Algunos movimientos ya están decididos. El ciclo Jazz en el Cicus, por ejemplo, se traslada a principios de año, cuando normalmente se celebraba en octubre. 21 Grados, en cambio, no saldrá adelante en esta edición, pese a que se trata de una de las citas más respaldadas por el público sevillano y convertido en un oasis cultural en Sevilla para los meses de junio y julio ofreciendo cine de verano, conciertos, teatro y exposiciones al aire libre. Desde la dirección admiten que, tal y como están las cosas, no pueden mantenerlo en el aire indefinidamente. "No puedo hacer que la gente esté esperando y ahora mismo no se puede celebrar", reconoce Montiel.

El caso de Ahora Danza es distinto. Aunque su cancelación llegó a comunicarse, el Cicus mantiene conversaciones con los promotores, la entidad Eléctrica Cultura, con Fernando Lima y Alysson Maia, para intentar rescatarlo antes de que termine el año. La voluntad, a día de hoy, insiste Montiel, "es que la propuesta no se caiga del todo" y pueda recuperarse más adelante si terminan cuadrando las cuentas.

Cobro de entrada para algunas actividades como cine y conciertos

Junto a esa revisión de la programación, el centro estudia cambios que hasta ahora no habían formado parte de su funcionamiento habitual. Uno de ellos es la posibilidad de cobrar entrada en algunas actividades, sobre todo en conciertos o ciclos de cine, mientras que otros formatos, como las presentaciones de libros, seguirían siendo gratuitos. También se abre la puerta a reforzar la búsqueda de patrocinios, apoyos privados y mecenazgos, ya sea a través de entidades bancarias o de empresas que puedan colaborar en la financiación de determinados proyectos.

No deja de ser un giro significativo para un espacio que se ha consolidado en los últimos años como uno de los focos culturales más activos de Sevilla, especialmente en propuestas menos convencionales o alejadas de los circuitos más comerciales. Pero en el Cicus entienden que toca ajustarse sin renunciar del todo a su papel. La idea, insisten, es no cerrar líneas de programación, sino encontrar nuevas fórmulas para sostenerlas.

Todo esto se enmarca en el plan de ajuste anunciado por la rectora de la Universidad de Sevilla, Carmen Vargas, que ha cifrado en 16 millones de euros el desfase que debe afrontar la institución. La universidad arrastra, según ha explicado, los efectos de la prórroga presupuestaria de 2025 y del retraso en la definición de la financiación autonómica para 2026, a lo que se suma el aumento de los gastos de personal tras la subida salarial del 2,5% aprobada por el Gobierno central.

En el Consejo de Gobierno, Vargas ya avanzó algunas de las medidas sobre la mesa: cierre de centros por la tarde, menos contrataciones de profesorado temporal y reducción de grupos cuando sea posible.

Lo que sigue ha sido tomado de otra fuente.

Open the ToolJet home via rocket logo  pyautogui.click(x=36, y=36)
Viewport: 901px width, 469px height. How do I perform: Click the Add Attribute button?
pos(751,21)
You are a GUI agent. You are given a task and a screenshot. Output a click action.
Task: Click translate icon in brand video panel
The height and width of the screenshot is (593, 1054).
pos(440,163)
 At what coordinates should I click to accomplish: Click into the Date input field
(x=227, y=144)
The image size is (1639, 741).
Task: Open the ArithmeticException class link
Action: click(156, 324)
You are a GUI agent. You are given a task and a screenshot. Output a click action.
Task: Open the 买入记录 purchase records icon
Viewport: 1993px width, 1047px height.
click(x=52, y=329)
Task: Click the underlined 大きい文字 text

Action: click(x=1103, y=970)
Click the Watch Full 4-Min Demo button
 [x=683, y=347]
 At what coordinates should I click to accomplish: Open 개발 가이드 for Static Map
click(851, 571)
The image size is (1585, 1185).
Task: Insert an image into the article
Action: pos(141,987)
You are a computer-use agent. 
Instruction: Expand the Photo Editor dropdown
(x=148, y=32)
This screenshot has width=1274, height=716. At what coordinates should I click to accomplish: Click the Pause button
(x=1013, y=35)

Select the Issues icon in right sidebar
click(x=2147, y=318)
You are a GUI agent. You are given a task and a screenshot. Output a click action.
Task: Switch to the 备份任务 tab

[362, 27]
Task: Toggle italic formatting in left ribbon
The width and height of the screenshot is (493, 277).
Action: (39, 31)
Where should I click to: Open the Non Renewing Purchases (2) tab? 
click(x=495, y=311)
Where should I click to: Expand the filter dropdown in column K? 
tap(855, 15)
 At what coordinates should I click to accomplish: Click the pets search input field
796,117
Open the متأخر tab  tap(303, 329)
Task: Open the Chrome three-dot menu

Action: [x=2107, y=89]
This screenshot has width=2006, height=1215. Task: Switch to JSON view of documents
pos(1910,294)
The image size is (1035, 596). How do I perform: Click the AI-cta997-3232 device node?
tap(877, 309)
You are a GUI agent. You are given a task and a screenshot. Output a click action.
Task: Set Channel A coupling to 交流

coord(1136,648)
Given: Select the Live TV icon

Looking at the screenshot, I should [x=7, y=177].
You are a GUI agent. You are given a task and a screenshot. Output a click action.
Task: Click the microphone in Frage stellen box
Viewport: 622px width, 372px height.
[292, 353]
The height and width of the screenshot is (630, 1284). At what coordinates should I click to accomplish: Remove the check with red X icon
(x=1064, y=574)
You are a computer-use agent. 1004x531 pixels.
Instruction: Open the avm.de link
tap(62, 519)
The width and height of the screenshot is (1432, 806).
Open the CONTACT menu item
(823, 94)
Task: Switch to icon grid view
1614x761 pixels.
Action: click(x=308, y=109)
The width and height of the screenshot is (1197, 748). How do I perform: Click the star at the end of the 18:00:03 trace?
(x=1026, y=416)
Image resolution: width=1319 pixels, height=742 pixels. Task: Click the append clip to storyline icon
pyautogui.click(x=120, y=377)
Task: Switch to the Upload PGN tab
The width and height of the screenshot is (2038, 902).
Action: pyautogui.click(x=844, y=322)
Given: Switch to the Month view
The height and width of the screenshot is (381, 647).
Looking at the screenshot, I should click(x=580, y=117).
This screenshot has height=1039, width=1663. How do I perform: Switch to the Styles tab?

En ese contexto, la cultura universitaria tampoco escapa al ajuste. Aunque fuentes del Rectorado trasladan a este medio que "se trata de una propuesta que por ahora sólo afecta a servicios centrales".

Ahora bien, con el acuerdo alcanzado recientemente entre la Junta de Andalucía y las universidades públicas sobre financiación -por el que las 10 universidades públicas reciben un montante global de 1.800 millones con una partida adicional de 37,5- en el Cicus confían en que la situación pueda empezar a normalizarse poco a poco. No será inmediato, pero sí debería abrir margen para recuperar proyectos y aliviar tensiones económicas. Hasta entonces, toca hacer números, rehacer planes y "tirar de imaginación", en palabras de la dirección, para que el recorte no se lleve por delante una programación que es referente en la vida cultural de Sevilla.

Por ahora se ha salvado algunos proyectos que ya estaban en marcha, como la próxima inauguración de la exposición Pluriveral, Colecciones universitarias de Granada y Sevilla, que celebra la conmemoración del V Centenario de fundación de la Universidad de Granada (por Carlos V en 1526) y se realiza en colaboración con la Universidad de Sevilla. Y la habitual programación de presentación de libros, como el que traerá el próximo 30 de abril a Viggo Mortensen al Cicus para celebrar el legado poético y bibliográfico de Kevin Power.